BEGIN

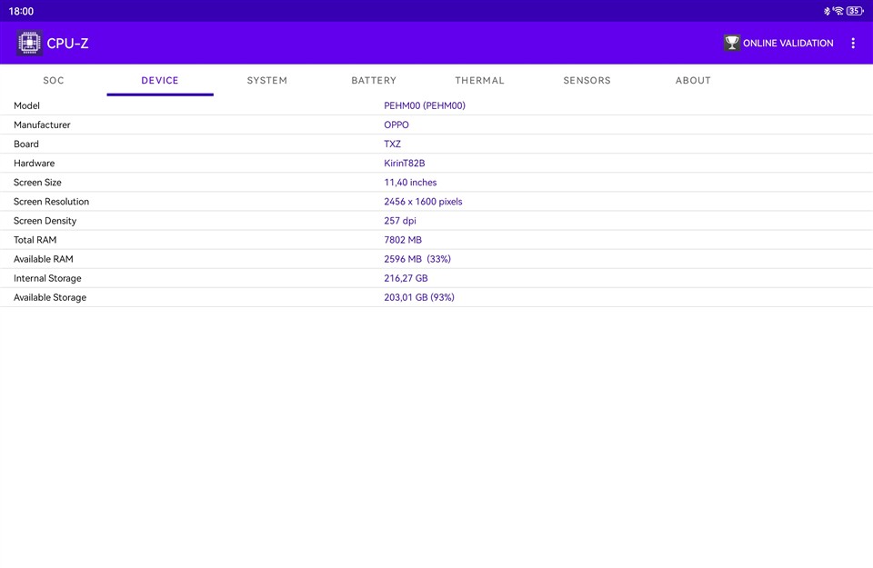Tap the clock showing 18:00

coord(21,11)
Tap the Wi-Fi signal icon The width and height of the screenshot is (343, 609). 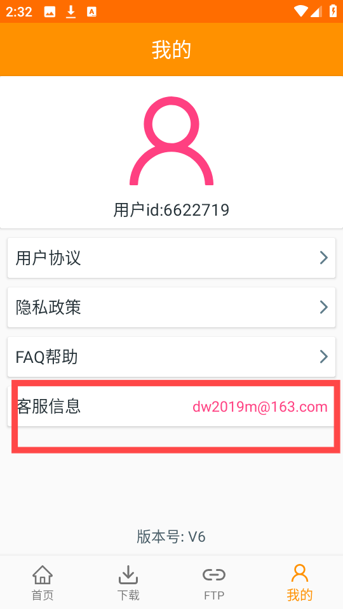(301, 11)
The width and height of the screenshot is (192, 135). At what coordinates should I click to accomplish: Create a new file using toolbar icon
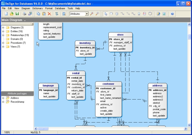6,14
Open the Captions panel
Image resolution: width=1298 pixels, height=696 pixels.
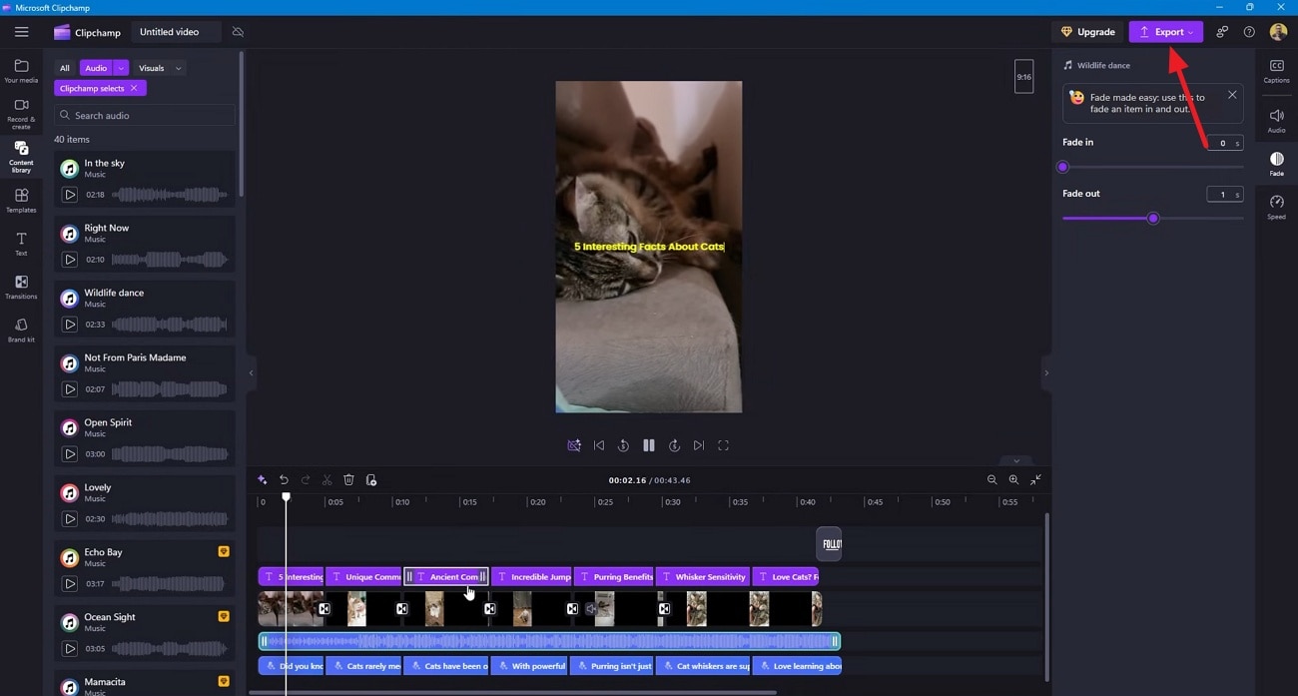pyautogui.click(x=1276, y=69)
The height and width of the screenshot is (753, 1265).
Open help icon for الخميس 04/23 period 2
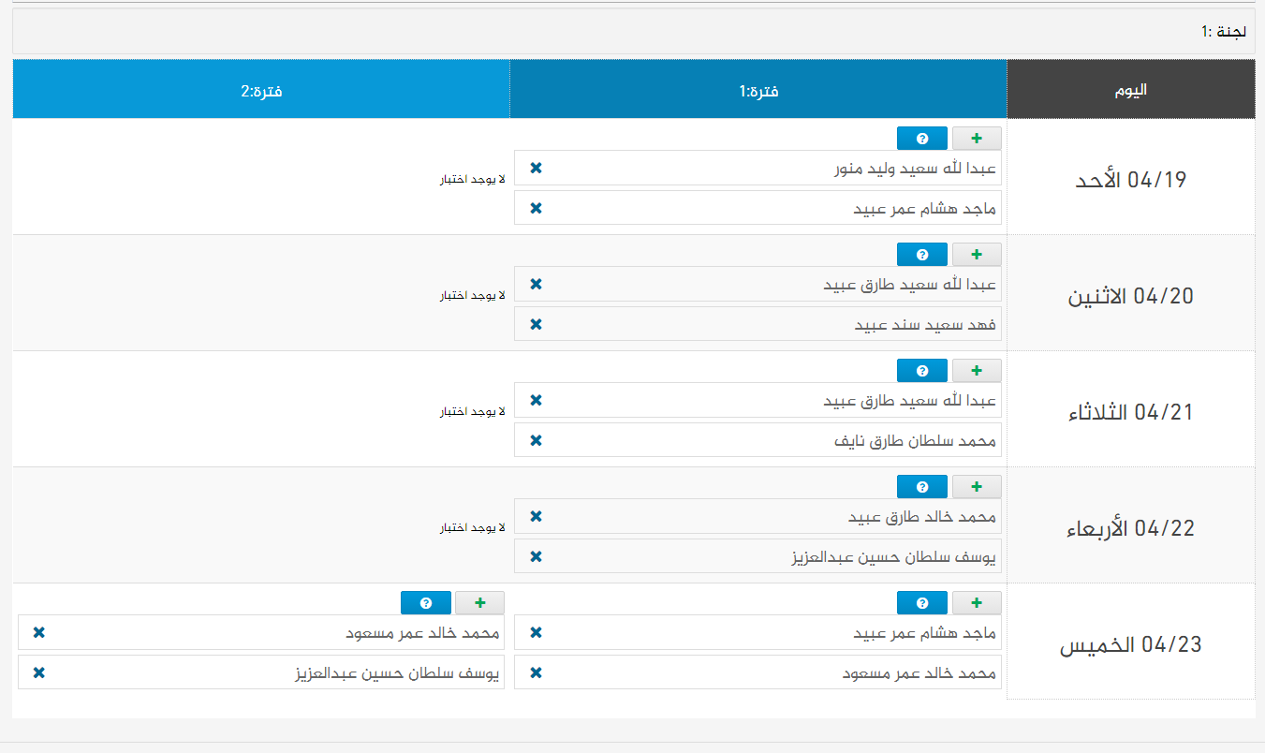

END

### Exercise aim
Nothing but the lines from the line with "The width and height of the screenshot is (192, 135)." through the last line of the listing should be copied, exactly and with both ends kept. Leave pictures out.

### Exercise output
The width and height of the screenshot is (192, 135). At what coordinates should I click to accomplish: Create a new file using toolbar icon
6,14
Open the Captions panel
Image resolution: width=1298 pixels, height=696 pixels.
pyautogui.click(x=1276, y=69)
The height and width of the screenshot is (753, 1265).
Open help icon for الخميس 04/23 period 2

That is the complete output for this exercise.